• Requirement: Copy out the data below verbatim.

• The records:
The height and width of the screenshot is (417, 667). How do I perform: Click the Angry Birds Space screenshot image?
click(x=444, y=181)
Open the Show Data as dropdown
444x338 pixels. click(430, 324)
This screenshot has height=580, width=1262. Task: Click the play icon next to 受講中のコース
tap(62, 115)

• Solved exercise:
The height and width of the screenshot is (417, 667). How do I perform: Click the Angry Birds Space screenshot image?
click(x=444, y=181)
Open the Show Data as dropdown
444x338 pixels. click(430, 324)
This screenshot has height=580, width=1262. Task: Click the play icon next to 受講中のコース
tap(62, 115)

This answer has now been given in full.